Reuters reported that Sky Roberts and Daniel Wilson joined relatives and other demonstrators outside the ranch for the roadside protest, which coincided with International Women’s Day. Giuffre, one of Epstein’s most prominent accusers, died by suicide in April 2025, and her family has increasingly linked her legacy to demands for a more complete release of records tied to the financier’s network and the places where survivors said abuse occurred.
Why the Epstein files fight is now centered on Zorro Ranch
The brothers’ demand lands as New Mexico is moving on two fronts. In February, the New Mexico Department of Justice said it had reopened the criminal investigation into alleged illegal activity at Zorro Ranch — a case closed in 2019 at the request of federal prosecutors in New York — and would seek immediate access to the complete, unredacted federal case file. At the same time, the House of Representatives adopted a special committee with subpoena power to examine alleged criminal activity, possible public corruption and whether the state failed to act while Epstein operated at the ranch for years.
That two-track push matters because Epstein was never charged in New Mexico. Even after years of lawsuits, media reporting and federal disclosures, the ranch remains one of the least fully examined parts of the case, with survivors, lawmakers and prosecutors still pressing for answers about who was there, what authorities knew and why no comprehensive public record has emerged from the state where Epstein kept a secluded desert compound for decades.

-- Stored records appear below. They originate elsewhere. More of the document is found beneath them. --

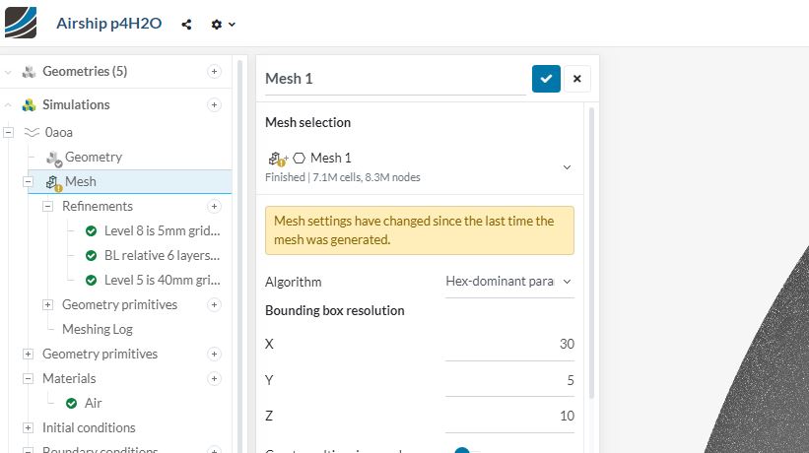Add a mesh refinement with plus icon

coord(214,206)
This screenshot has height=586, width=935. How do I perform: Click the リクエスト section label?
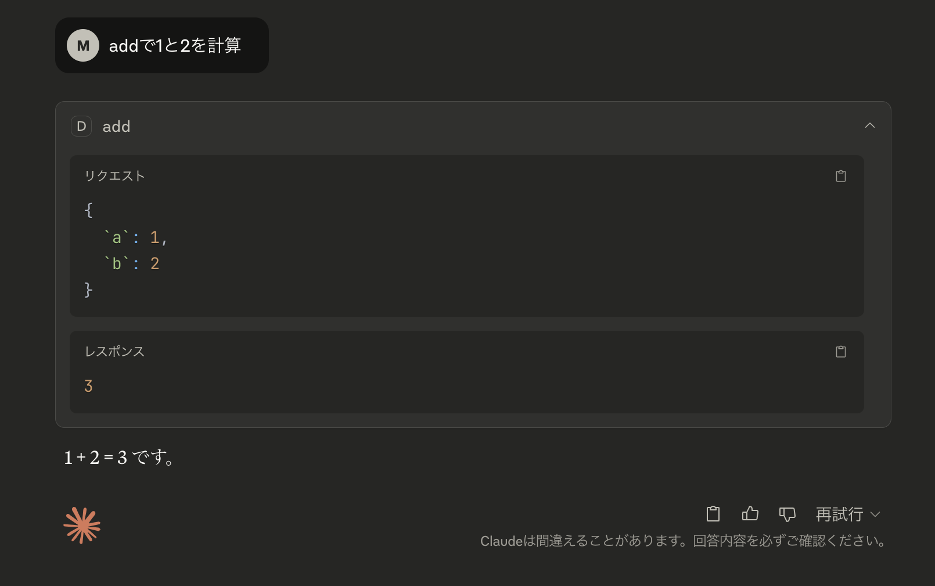114,176
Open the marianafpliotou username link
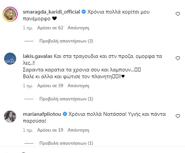 click(42, 114)
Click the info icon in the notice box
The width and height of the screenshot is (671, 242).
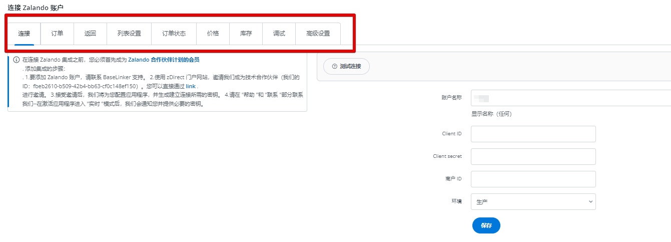(x=17, y=60)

The backdrop is the federal disclosure effort itself. In January, the U.S. Justice Department said it had published 3.5 million responsive pages under the Epstein Files Transparency Act. But sheer volume has not settled the core dispute in New Mexico, where pressure has shifted from simply releasing files to obtaining the ranch-specific material that state investigators and Giuffre’s relatives believe could be more revealing than broader document releases.
How the Epstein files pressure campaign built over time
The current confrontation did not appear overnight. In 2019, Reuters reported that New Mexico’s attorney general sought to cancel state land leases tied to Epstein’s ranch while investigators examined allegations that girls and women had been abused there. In 2023, the Associated Press reported that Epstein’s estate had sold the property after two years on the market, a transfer that changed ownership but did nothing to settle the questions surrounding the site. And months before the latest March flashpoint, AP reported that state lawmakers were already proposing a truth commission because they believed the ranch still had not been meaningfully scrutinized.
That longer timeline helps explain why the brothers’ appearance matters beyond symbolism. The fight is no longer only over what the Epstein files say in the abstract. It is now about whether one state can force a more concrete reckoning around one property that survivors, lawmakers and prosecutors increasingly view as central to the broader case.
Whether that leads to new evidence, new names or simply a more complete public record remains unclear. But with Giuffre’s family now publicly demanding unredacted Zorro Ranch records, the pressure point in the Epstein files story has shifted back to New Mexico — and to the question of what authorities still have not shown.